• Directions
Go through the records line by line from the top and repeat each one exactly, ending with the line that contains "Task: Select the 节日热点 scene filter".

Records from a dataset
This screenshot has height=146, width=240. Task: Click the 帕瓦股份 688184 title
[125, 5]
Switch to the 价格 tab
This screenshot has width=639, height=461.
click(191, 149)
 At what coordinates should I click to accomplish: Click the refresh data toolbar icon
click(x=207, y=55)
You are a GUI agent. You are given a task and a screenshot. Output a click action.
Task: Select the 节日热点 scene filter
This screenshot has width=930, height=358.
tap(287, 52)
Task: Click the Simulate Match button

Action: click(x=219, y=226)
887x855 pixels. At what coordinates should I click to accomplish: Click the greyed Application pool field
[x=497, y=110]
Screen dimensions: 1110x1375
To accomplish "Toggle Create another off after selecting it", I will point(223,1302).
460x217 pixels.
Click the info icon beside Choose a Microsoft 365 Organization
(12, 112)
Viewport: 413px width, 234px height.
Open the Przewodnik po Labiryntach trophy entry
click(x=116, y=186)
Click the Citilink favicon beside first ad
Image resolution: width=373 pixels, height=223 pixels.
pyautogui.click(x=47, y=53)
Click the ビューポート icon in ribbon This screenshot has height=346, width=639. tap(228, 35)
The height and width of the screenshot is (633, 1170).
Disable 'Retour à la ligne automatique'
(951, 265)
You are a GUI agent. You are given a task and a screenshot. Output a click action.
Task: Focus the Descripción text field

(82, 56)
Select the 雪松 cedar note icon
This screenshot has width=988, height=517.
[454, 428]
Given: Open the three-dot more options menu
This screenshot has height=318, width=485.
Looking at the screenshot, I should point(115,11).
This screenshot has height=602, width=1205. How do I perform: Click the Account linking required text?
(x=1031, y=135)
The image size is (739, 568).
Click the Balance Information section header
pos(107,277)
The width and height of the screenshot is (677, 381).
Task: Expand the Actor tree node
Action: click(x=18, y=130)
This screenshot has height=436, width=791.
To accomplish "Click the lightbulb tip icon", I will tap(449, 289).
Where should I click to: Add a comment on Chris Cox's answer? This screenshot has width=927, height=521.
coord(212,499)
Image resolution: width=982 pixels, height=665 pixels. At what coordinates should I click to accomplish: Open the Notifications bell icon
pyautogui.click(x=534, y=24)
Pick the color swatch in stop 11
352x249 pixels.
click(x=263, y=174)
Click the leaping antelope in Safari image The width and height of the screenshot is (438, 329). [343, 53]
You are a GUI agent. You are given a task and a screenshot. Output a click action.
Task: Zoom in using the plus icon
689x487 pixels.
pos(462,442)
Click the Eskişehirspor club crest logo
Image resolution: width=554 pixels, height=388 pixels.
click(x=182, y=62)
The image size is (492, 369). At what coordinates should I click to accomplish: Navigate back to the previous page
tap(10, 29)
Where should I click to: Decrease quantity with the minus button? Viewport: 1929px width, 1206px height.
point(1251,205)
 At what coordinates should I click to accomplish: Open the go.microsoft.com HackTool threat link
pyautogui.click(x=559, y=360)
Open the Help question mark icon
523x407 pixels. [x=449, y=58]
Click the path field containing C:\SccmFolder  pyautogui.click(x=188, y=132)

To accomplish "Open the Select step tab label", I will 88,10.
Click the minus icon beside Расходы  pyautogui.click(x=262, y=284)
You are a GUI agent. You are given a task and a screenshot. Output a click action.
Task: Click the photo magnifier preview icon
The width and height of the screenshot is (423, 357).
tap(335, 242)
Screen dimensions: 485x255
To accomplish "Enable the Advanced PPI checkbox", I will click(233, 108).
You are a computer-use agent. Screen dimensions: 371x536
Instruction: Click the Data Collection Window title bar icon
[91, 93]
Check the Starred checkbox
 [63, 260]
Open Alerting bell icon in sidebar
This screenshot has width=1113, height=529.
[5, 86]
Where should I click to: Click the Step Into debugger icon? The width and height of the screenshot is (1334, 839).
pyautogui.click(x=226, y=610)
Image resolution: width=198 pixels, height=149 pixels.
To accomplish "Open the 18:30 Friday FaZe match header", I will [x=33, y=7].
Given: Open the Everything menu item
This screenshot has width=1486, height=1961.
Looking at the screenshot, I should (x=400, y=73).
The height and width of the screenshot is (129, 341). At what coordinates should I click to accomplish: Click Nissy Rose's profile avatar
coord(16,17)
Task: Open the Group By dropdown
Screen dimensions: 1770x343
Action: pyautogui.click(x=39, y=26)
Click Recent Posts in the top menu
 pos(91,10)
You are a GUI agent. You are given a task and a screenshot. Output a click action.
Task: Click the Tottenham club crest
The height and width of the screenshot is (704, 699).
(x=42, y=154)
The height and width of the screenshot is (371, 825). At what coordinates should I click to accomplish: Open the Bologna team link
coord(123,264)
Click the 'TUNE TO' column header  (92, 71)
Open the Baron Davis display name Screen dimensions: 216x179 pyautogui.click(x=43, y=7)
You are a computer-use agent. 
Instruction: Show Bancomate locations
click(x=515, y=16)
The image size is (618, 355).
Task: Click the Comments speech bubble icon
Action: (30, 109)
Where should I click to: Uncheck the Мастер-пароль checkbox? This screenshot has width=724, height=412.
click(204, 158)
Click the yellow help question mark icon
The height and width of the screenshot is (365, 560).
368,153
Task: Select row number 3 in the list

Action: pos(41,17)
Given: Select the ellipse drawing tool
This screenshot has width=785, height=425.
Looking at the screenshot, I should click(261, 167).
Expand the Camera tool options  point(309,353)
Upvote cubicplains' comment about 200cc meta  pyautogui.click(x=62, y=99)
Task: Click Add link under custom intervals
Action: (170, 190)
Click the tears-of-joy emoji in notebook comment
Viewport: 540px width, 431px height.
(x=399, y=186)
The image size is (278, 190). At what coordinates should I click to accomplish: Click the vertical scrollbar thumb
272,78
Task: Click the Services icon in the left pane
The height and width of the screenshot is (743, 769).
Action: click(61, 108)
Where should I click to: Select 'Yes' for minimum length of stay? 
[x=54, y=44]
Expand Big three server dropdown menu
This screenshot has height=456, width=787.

• Solution to the exercise
This screenshot has height=146, width=240. Task: Click the 帕瓦股份 688184 title
[125, 5]
Switch to the 价格 tab
This screenshot has width=639, height=461.
click(191, 149)
 At what coordinates should I click to accomplish: Click the refresh data toolbar icon
click(x=207, y=55)
You are a GUI agent. You are given a task and a screenshot. Output a click action.
Task: Select the 节日热点 scene filter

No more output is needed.